The nine air sacs also act as a cooling system since birds do not have sweat glands. They contribute to stability in flight by lowering the center of gravity and act as shock-absorbers in diving birds, such as Brown Pelicans. During courtship, male grouse inflate special air sacs on their chests like brightly colored balloons to attract a mate.

HEART

A bird's heart is much like yours - a four chambered muscle that pumps blood throughout the body. A bird's heart weighs up to twice as much as that of a mammal of equal size because flying is strenuous. Energy-hungry muscles need a bigger, faster beating heart to send them plenty of oxygen and nutrients. Smaller birds and mammals lead fast-paced lifestyles and generally have faster heart rates than large ones. Hummingbird 600 beats per minute at rest, Pigeon 200 beats per minute at rest, Ostrich 65 beats per minute at rest, Human 70 beats per minute at rest.

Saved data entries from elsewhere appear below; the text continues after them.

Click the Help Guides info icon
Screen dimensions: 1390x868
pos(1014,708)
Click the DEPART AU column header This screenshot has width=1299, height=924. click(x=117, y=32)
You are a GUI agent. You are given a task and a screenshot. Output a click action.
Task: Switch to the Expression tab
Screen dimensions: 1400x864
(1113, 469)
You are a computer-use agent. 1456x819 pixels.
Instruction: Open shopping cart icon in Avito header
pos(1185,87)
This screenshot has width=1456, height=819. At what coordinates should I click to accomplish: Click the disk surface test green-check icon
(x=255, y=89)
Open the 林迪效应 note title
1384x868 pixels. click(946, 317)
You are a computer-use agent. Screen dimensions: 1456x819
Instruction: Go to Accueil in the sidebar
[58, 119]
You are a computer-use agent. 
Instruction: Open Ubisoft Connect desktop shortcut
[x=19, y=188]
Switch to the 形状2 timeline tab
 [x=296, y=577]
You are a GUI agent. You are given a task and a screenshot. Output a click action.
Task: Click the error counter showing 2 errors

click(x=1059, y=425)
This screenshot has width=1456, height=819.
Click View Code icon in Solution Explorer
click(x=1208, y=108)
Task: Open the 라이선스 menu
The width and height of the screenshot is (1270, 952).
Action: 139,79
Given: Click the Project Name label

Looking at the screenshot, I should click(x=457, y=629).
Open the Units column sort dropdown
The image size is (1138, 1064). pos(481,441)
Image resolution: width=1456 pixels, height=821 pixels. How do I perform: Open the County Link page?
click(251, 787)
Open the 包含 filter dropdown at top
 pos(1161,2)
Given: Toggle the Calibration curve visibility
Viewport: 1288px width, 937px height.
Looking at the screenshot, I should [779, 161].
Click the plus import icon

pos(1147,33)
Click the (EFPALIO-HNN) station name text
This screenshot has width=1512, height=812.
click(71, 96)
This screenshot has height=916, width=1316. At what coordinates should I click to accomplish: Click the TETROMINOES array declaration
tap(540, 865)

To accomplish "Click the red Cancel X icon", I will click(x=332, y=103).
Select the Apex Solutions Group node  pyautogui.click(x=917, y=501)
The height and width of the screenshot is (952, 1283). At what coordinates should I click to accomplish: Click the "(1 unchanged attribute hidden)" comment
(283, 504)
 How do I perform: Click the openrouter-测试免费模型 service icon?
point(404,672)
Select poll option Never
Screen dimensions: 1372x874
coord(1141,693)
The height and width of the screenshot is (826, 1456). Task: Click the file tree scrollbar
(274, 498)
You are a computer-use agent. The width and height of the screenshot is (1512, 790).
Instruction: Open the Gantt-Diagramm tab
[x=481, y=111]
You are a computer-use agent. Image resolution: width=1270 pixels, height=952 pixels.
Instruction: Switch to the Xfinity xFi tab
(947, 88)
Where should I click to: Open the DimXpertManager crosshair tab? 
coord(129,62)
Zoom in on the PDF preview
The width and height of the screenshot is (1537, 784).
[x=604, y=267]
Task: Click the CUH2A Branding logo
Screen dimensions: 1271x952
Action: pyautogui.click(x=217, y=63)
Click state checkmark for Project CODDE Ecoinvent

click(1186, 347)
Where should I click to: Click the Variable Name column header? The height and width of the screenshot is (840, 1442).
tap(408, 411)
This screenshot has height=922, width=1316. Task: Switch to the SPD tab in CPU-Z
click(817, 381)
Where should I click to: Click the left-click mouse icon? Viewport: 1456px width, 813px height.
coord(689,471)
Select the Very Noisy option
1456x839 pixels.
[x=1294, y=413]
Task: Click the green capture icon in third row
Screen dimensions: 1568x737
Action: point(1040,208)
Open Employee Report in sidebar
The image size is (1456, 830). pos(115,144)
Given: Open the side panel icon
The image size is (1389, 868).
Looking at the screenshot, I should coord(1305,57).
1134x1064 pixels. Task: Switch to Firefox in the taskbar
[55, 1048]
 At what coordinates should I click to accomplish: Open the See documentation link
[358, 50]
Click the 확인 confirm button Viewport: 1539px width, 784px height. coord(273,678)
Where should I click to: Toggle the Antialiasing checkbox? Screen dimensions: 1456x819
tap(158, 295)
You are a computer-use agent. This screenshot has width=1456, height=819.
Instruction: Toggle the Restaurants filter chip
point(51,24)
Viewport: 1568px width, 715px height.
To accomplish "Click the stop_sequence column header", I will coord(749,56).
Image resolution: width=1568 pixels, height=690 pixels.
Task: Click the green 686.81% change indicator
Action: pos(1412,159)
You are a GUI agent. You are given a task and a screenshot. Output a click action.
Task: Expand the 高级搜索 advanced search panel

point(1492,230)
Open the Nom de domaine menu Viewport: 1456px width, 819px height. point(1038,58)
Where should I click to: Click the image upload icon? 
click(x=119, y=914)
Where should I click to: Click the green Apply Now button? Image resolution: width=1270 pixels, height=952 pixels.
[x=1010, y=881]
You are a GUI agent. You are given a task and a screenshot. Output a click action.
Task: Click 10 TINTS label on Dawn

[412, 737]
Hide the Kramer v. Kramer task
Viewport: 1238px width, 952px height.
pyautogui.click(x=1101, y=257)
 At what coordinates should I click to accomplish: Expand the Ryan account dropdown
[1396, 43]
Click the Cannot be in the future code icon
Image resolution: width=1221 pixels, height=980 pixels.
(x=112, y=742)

In the throat region, locate the trachea (windpipe) which is ventral to the esophagus, except where the crop bulges over it. Run your fingers over the surface of the trachea. You should be able to feel the tracheal rings which provide form to the wall. Trace the trachea down to its lower end, where there is a somewhat swollen chamber. This chamber, which includes specialized internal membranes, is called the syrinx. The syrinx, an organ found only in birds, is the organ from which birds produce their various calls and songs.
Trace the syrinx down to its base, where it divides into two smaller tubes called bronchi. Each bronchus leads to a lung. The lungs are relatively small organs. Look for two flattened structures pressed against the ribs and lying on either side of the vertebral column. Unique to the birds is a system of air sacs that extend out from the lungs.
Look for six pairs of air sacs - a pair of abdominal, two pairs of thoracic, one pair of subscapular, one axillary pair, and one cervical pair. These sacs squeeze into any available space between the other internal organs.
Look for the pigeon’s heart in the center of its chest cavity. It will probably be about 3cm long. Look for the major vessels entering and leaving the heart. Trace the blood vessels that join the heart and the lungs.
Using your scalpel, carefully make a lengthwise cut through the heart, starting at the lower lip and moving toward the anterior end. The cut should separate the heart into a ventral part and a dorsal part. You should now be able to see the chambers of the bird's heart.

UROGENITAL SYSTEM

In your study of the digestive system, you probably came across the kidneys. You will look at the kidneys and other parts of the urinary system a little more closely now. Locate the dark, three-lobed kidneys. They are just below the lungs and fit into a depression in the dorsal wall of the bird.
Look for narrow ducts, or ureters, leading from the kidney to the cloaca. Note that the bird has no urinary bladder. During most of the year, the genital system of the bird is much reduced in size. This reduced size reduces the total mass the bird must carry around. You will probably have a male or female bird with its reproductive organs in this inactive stage. If you have a male bird, look for two white testes, the male reproductive organs. The testes are ventral to the kidneys and may be slightly anterior to them. Locate the two narrow sperm ducts that lead from the testes to the cloaca. If you have a female pigeon, look for the ovary on the left side of the body. The ovary is in about the same position as the left testis would be.
Locate the flaring end of the oviduct, which should open close to the ovary. Trace the oviduct down to its posterior end, which will empty into the cloaca. The size of the ovary and oviduct will vary, depending on whether the bird died during the breeding season or during the reproductively inactive period.
Draw the urogenital system of the bird. Label the kidney, ureter, testis, sperm duct, ovary, and oviduct in your drawing.

BIRD BRAIN

Birds are known for their fast reactions, balance, coordination and instinctive behavior. Bird brains are relatively larger than those of reptiles but smaller than those of mammals. Birds are not known for reasoning abilities however, some birds do have significant learning abilities, such as parrots trained to talk or do tricks.

bird brain